God’s light is a holy and blessed gift. It comes to us in the form of a Son who was given, a Person who was given. Jesus, part of the Godhead, was gift-wrapped in flesh. He was placed in a virgin’s womb. He called Himself the “Light of the World.” John 8:12- “I am the light of the world. Whoever follows me will never walk in darkness, but will have the light of life.” This is a promise of Scripture. You will never walk in darkness.
You know right now, in this moment, if you are walking in darkness or if you are walking in the light. Friends, the only way to have the light of life, to have light for life, the only way to come out of darkness is to follow Jesus.
Isaiah 9:6-For to us a child is born, to us a son is given, and the government will be on his shoulders. And he will be called Wonderful Counselor, Mighty God, Everlasting Father, Prince of Peace.
When you walk in the light with Jesus, you walk with the One who carries the weight of the world on His shoulders. The government rests on Him. Surely, He can carry you. You have a Wonderful Counselor. He is someone you can talk to and confide in. He will have compassion that will comfort and strengthen you and insight that will never steer you wrong. Only the God of the Bible claims to have created you and lived as you do. Only the God of the Bible knows what it is like to be crushed under the weight of injustice, abandoned by friends, tortured and die as a criminal even though He was innocent. He understands what you are going through.

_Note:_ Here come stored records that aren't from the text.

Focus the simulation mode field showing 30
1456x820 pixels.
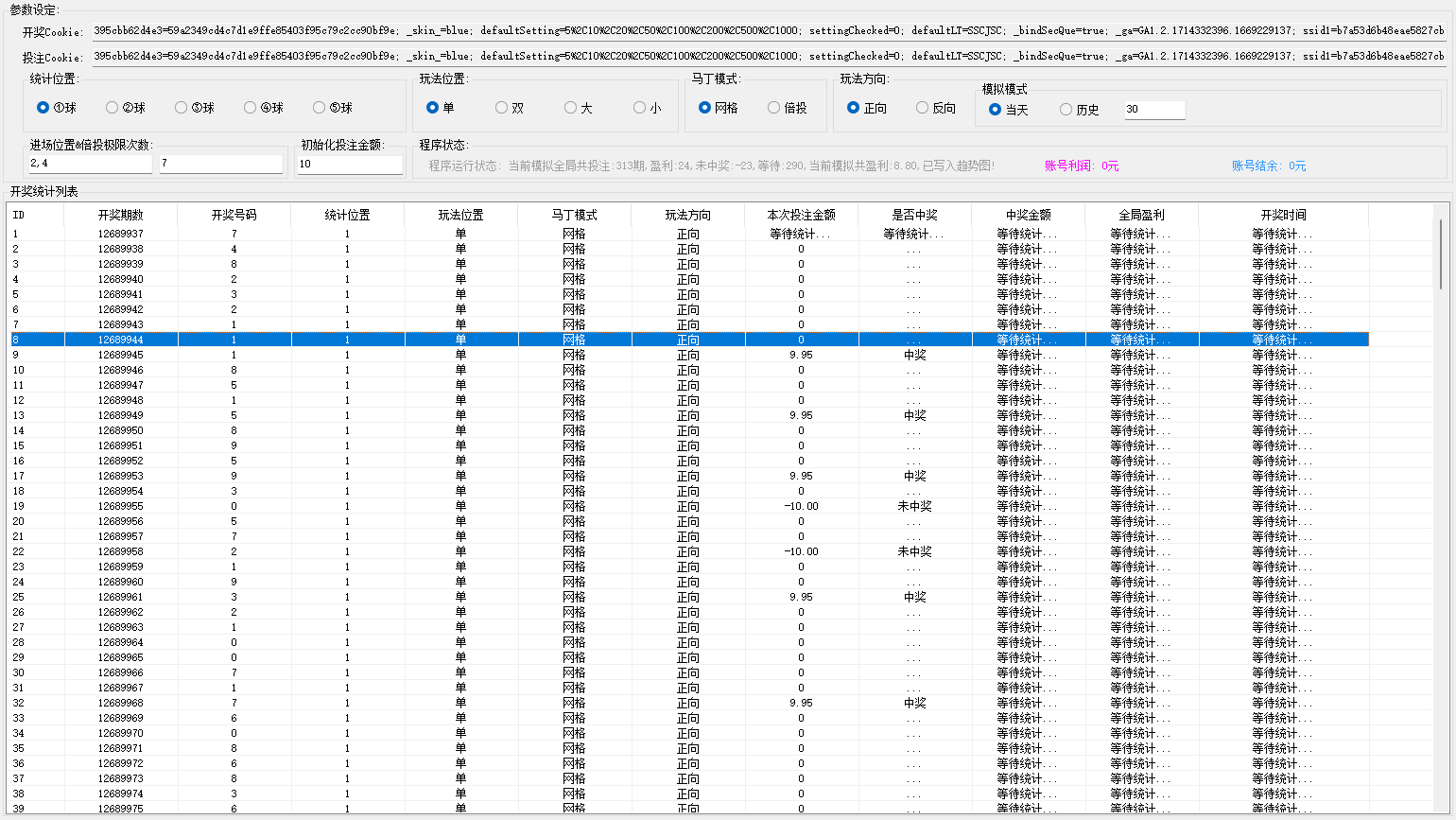point(1153,110)
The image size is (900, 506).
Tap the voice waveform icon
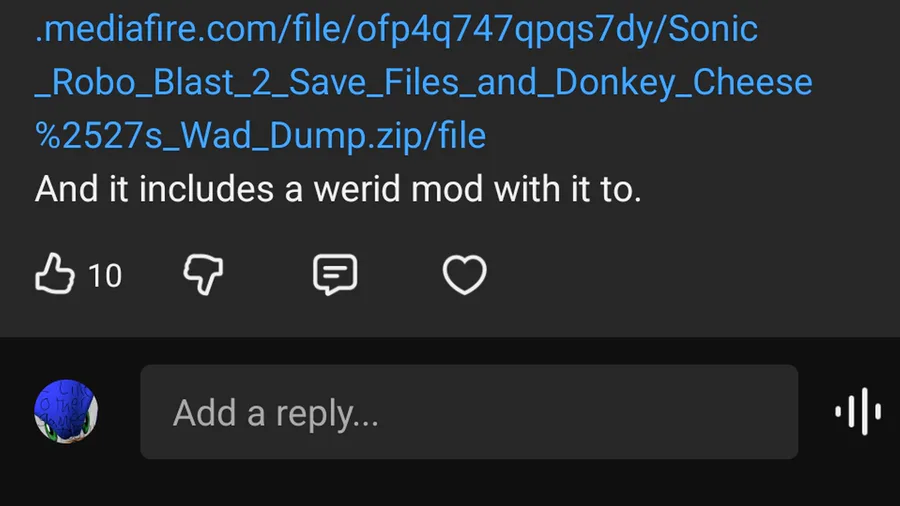point(858,412)
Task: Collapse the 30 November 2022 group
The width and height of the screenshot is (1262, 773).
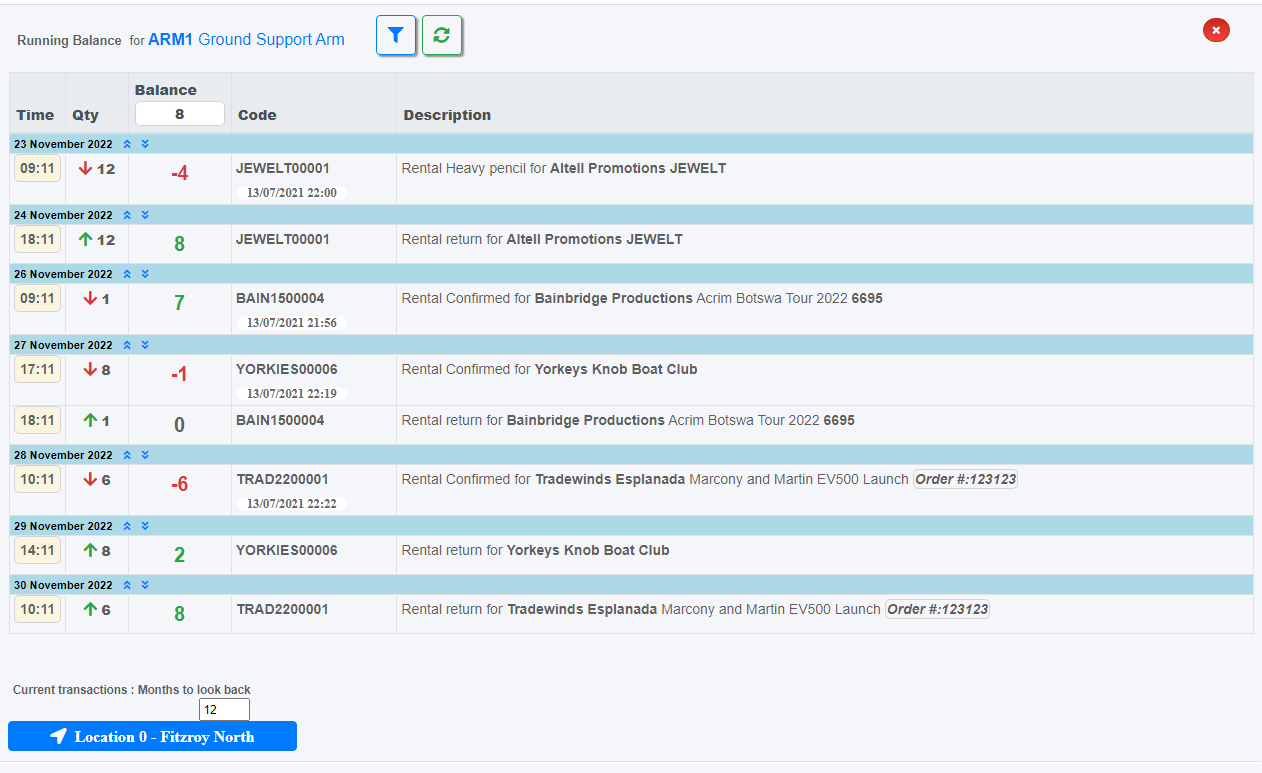Action: 127,585
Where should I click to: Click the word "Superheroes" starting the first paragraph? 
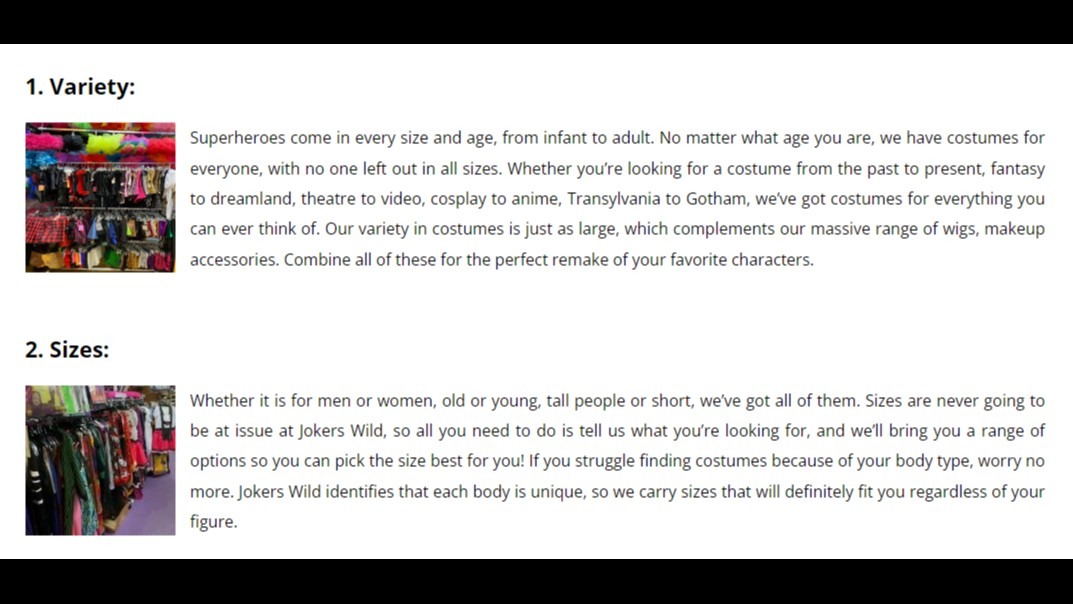(x=237, y=138)
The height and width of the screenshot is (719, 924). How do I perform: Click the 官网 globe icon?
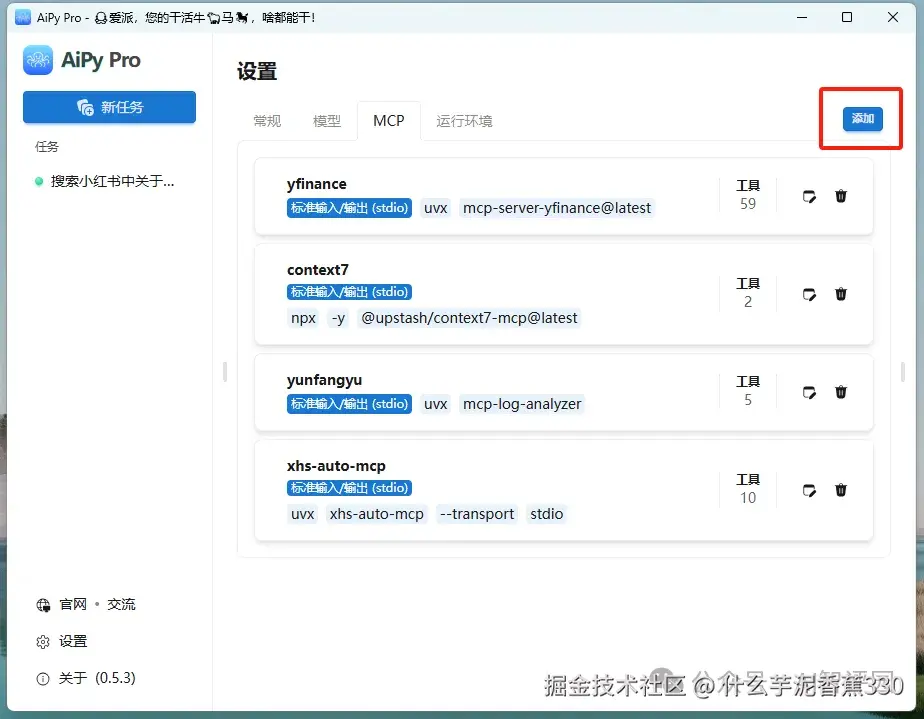point(44,604)
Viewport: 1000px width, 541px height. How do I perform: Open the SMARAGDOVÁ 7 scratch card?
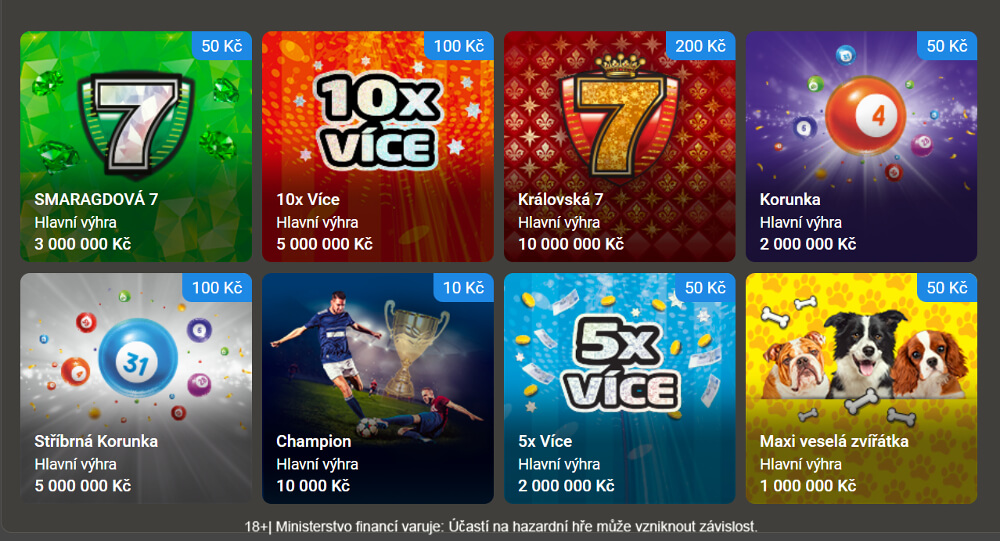[136, 146]
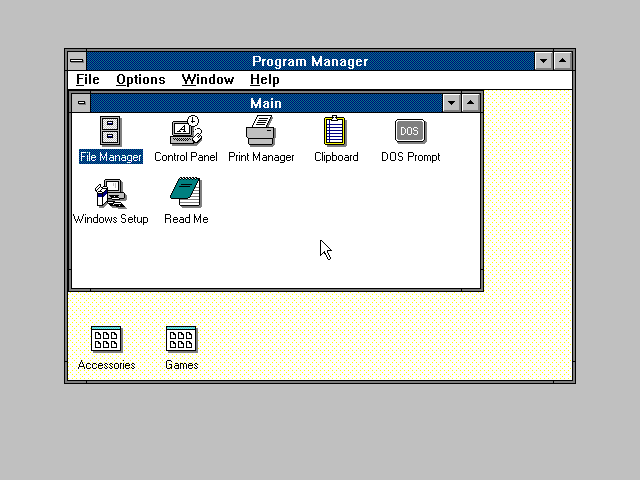Select the DOS Prompt icon
The height and width of the screenshot is (480, 640).
pyautogui.click(x=410, y=131)
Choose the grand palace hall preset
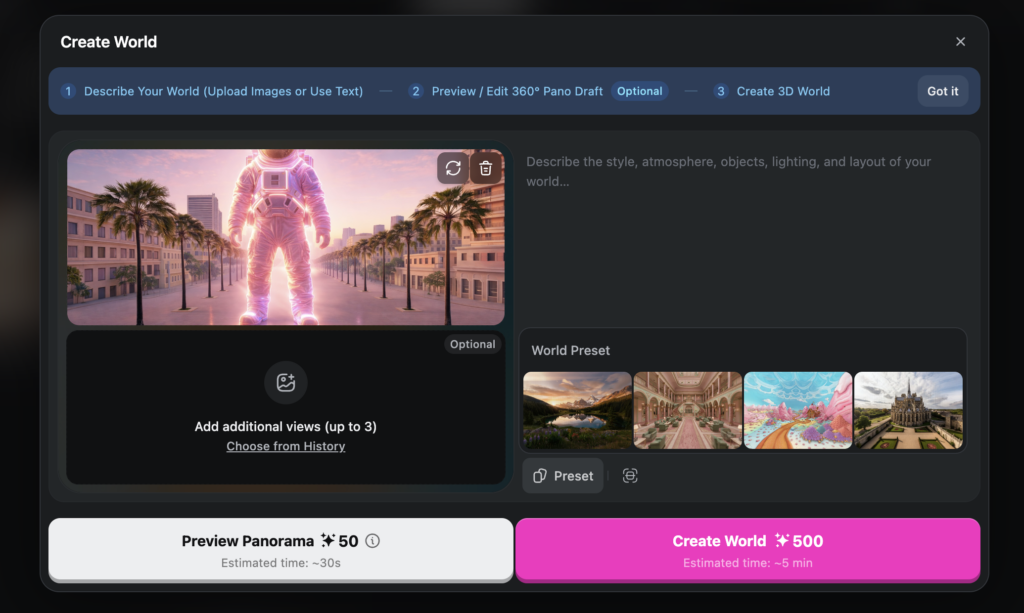 pyautogui.click(x=688, y=410)
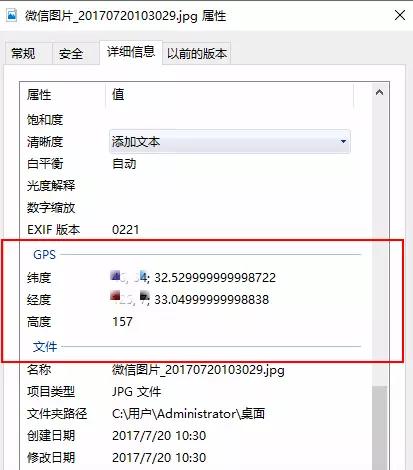Viewport: 413px width, 470px height.
Task: Select the 名称 file name value
Action: click(198, 370)
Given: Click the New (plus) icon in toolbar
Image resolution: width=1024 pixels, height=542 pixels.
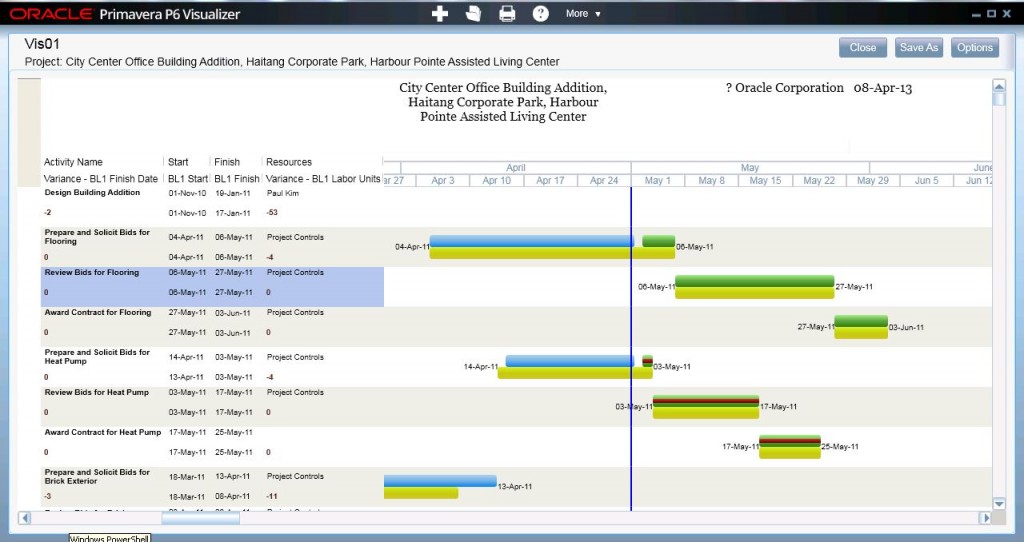Looking at the screenshot, I should coord(440,14).
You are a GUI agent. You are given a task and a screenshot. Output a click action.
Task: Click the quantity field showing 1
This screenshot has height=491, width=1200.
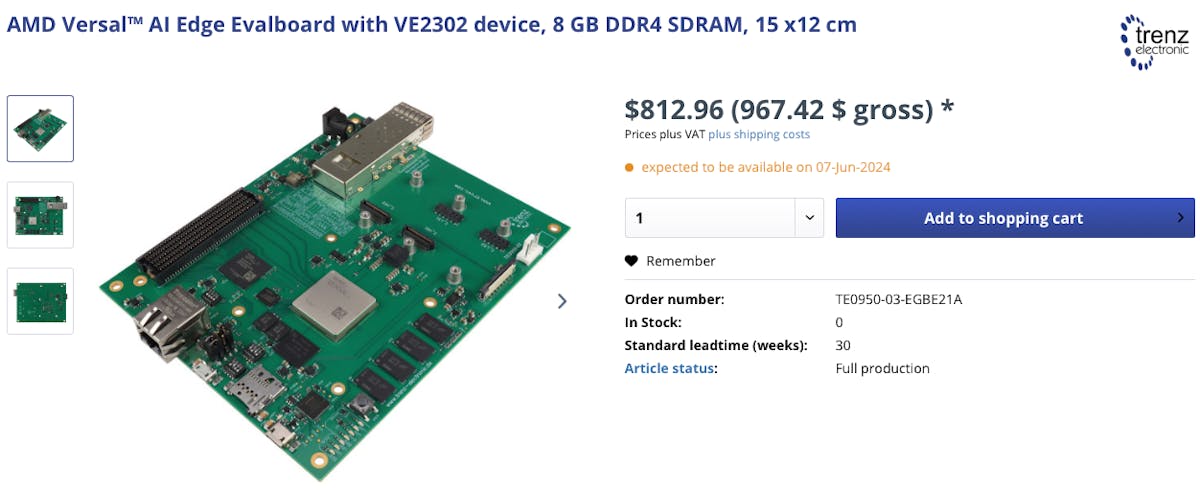click(710, 218)
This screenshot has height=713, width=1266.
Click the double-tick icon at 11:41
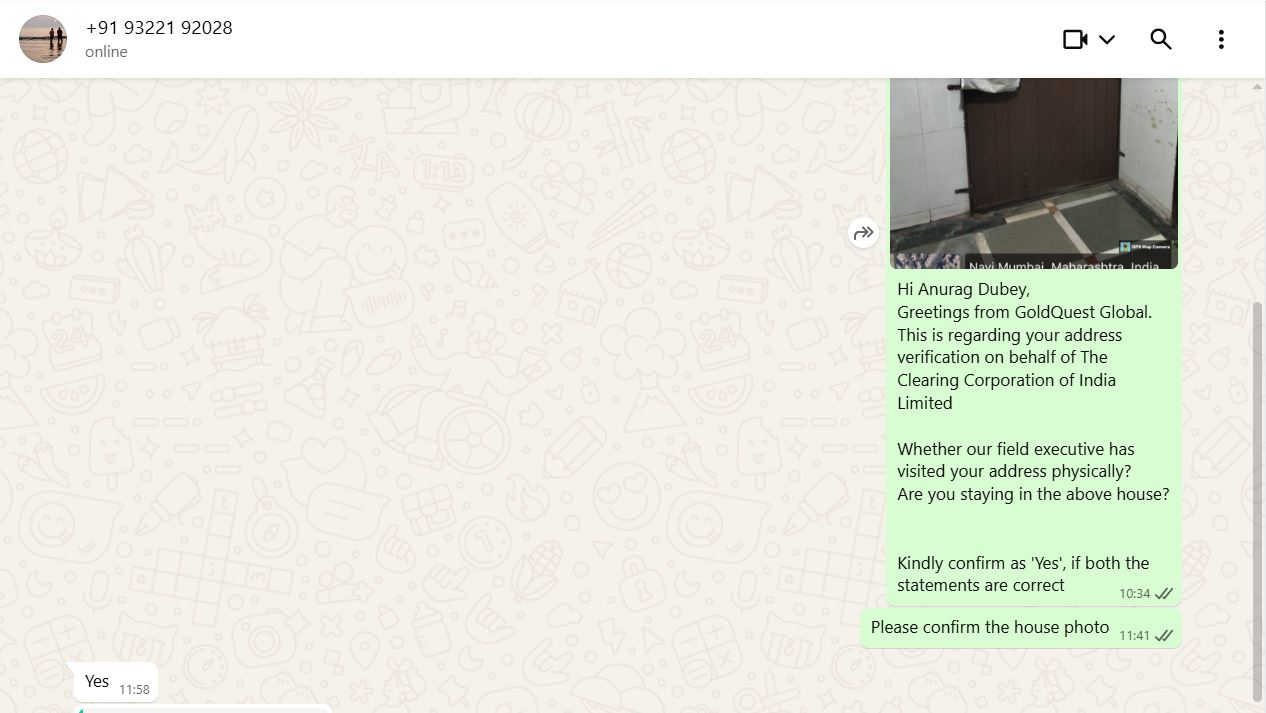[1164, 636]
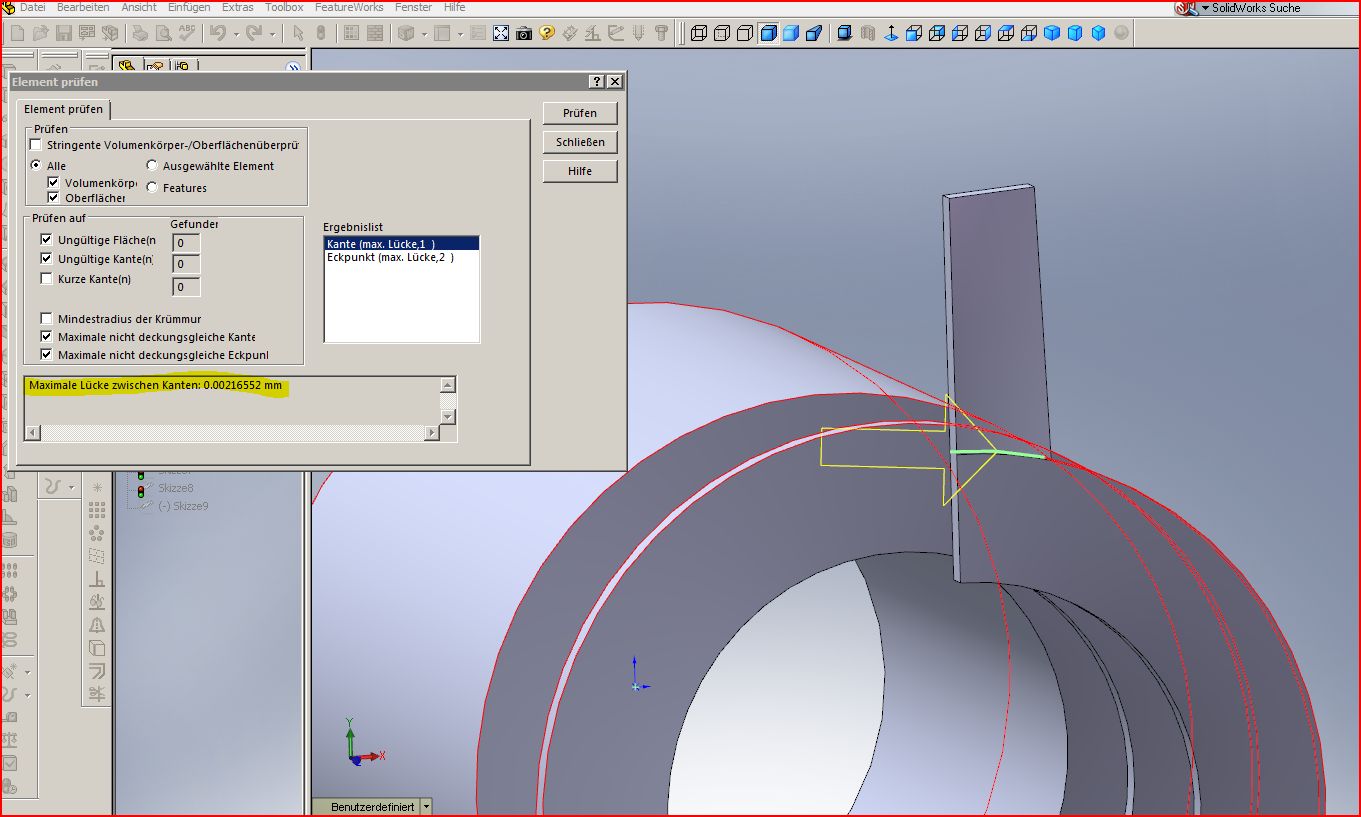Click the camera screenshot icon
The image size is (1361, 817).
point(523,33)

You need the light that comes from a Mighty God. You walk with Him, and you will see Him still some storms. You walk with Him, and you will watch Him calm the seas. You stay behind Him, and you will see how He deals with your enemies. You follow Him, and you will be in awe of His power in response to your prayers.
Isaiah 9:2 one more time: Isaiah 9:2-The people walking in darkness have seen a great light; on those living in the land of deep darkness a light has dawned.
Dawn signals a new day. All of the Christmas lights in the world could never be enough to create the dawn of a new day. Only Jesus can do that.
What if this Advent season we made a decision to be enveloped by the light that is Jesus? What if we decided to have nothing to do with the fruitless deeds of darkness, as Paul says in Ephesians 5:11? What if we embraced the title Jesus also gave to His followers when He said of us in Matthew 5:14 that we are also the light of the world, (or we’re supposed to be)?
Believer, if where you are hanging out and what you are doing doesn’t reflect light, you are in the wrong place.
Peter reminds us in I Peter 2:9 that we have been called out of darkness by God. Called out of darkness to be immersed by the light. Colossians 1:13 says God has delivered us from the domain of darkness and transferred us to the kingdom of His beloved son.
Darkness is a domain. It is a dwelling place. That’s not where we are to hang out anymore. We have been transferred, moved out of darkness and moved over into a kingdom, the Kingdom of Light. If sin isn’t a problem to you, you are in the domain of darkness. If God’s Word isn’t the standard by which you are seeking to live, you are in the domain of darkness. If you want to call the shots for your life, you are in the domain of darkness. If you are seeking the things of the world for satisfaction and fulfillment, you are dwelling in the domain of darkness.
Even though the darkness sets in early each day this time of year, light is everywhere. Even though this world is a dark place, Jesus, the Light of the World is everywhere. Do you view Him like a drive-thru light display? Like something cool to see once in a while, something to give your attention to for a few minutes? Something to look at on a special occasion? Something to ooh and awe at as you are on your way to something else? Or will you be immersed in the light that is Christ? Seeing the light and walking in it are two very different things. Will you walk with Him and participate in the story of redemption and allow His light to shine through your life that others can see Him?